Moreover, even if it be assumed that the Commission can fathom the unenacted intent of Congress and amend either section 2(d) or section 2(f) (by way of Section 5 of the FTC Act) so as to reach buyers knowingly receiving unlawful payments, there still remains the question of whether injury to competition must be shown. While a seller’s participation in a 2(d) transaction is a per se violation, a buyer’s participation in a 2 (f) transaction is not. A buyer’s conduct cannot be condemned under 2(f) unless the Commission can show injury to competition. Thus, if we assume with the *104majority that Section 5 can be used to reach buyers such as Grand Union, we still must decide whether to look to 2(d) or to 2(f) to determine the other “indicia of illegality.” 2 In answering this question, the majority again feels that it can clearly sense the pulse of Congress in 1936 and concludes that Congress would have wanted the court to make the buyer’s participation in a 2(d) transaction a per se violation of Section 5. My senses are not so keen, and I cannot find any evidence that Congress would have expanded 2(d) rather than 2(f) — had it desired to extend the Act to buyers.
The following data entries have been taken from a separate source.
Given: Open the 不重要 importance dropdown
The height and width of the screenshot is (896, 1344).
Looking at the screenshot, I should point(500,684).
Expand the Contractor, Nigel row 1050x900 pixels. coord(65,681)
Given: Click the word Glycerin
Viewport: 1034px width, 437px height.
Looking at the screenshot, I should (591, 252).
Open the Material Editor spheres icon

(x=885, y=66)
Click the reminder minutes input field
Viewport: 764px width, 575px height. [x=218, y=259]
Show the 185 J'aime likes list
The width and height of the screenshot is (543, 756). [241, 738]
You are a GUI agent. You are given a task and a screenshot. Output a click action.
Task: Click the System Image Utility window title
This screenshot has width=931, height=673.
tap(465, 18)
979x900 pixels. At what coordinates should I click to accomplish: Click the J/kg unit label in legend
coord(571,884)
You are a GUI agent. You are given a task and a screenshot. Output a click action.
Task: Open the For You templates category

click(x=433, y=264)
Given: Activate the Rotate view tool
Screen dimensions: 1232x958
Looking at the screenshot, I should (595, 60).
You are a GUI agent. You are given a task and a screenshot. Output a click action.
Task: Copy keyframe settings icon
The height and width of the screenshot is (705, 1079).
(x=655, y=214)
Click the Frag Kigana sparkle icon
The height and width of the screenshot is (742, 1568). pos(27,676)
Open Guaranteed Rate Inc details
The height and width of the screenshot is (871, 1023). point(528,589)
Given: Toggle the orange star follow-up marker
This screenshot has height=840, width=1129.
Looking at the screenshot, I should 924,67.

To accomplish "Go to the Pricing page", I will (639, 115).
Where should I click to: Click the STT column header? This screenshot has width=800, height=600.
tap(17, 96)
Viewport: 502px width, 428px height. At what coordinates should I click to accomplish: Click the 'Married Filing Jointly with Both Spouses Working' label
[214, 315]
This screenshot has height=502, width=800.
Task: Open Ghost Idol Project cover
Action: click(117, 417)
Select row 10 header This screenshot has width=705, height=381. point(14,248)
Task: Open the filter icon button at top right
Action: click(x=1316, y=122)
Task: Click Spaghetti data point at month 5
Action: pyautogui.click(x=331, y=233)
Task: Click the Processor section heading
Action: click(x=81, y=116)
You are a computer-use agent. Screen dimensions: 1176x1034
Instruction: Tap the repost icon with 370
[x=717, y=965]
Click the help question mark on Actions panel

Without evidence of specific Congressional intent, we should not be responsible for creating a per se violation. To do so is to ignore the policy conflict of the Robinson-Patman Act with the other antitrust laws, including the FTC Act. See Mr. Justice Frankfurter, dissenting in FTC v. Motion Picture Advertising Service Co., 344 U.S. 392, 405, 73 S.Ct. 361, 97 L.Ed. 426 (1953). To the extent that the Robinson-Patman Act inhibits price and service competition generally, it may often conflict with the objective of the antitrust laws of protecting and fostering vigorous competition for the benefit of the public (and not for the benefit of the individual competitors). The Supreme Court has indicated that, where Congress has left the courts free to make the determination, this conflict is to be resolved in favor of the “broader policies” of the antitrust laws. Automatic Canteen Co. v. F. T. C., 346 U.S. 61, 74, 73 S.Ct. 1017, 97 L.Ed. 1454 (1953). The narrow areas of per se illegality which Congress created in the RobinsonPatman Act should not be expanded by us. We should not make the buyer’s inducement and receipt of a promotional allowance illegal in the absence of a showing of injury to competition when the only prohibition Congress directed to buyers allows the buyer this defense.
There is nothing incongruous about holding that the Commission must find injury to competition to enjoin the buyer when it need not so find to enjoin the seller. In the later case it is enforcing a specific Congressional prohibition; whereas, in the instant case, the majority, in effect, is allowing the Commission to legislate under its general grant of authority in Section 5.
I would set aside the Commission’s order.

. “opposed to good morals because characterized by deception, bad faith, fraud, or oppression”; FTC v. Gratz, 253 U.S. 421, 427, 40 S.Ct. 572, 575, 64 L.Ed. 993 (1920).

. “The identical indicia of illegality should govern, moreover, whenever the Commission chooses to pursue exclusive arrangements as ‘unfair methods of competition’ forbidden by Section 5 of the Federal Trade Commission Act.” Att’y Gen. Nat’l Comm. Antitrust Rep. 148 (1955) (Judge Barnes and Professor Oppenheim, Co-Chairmen).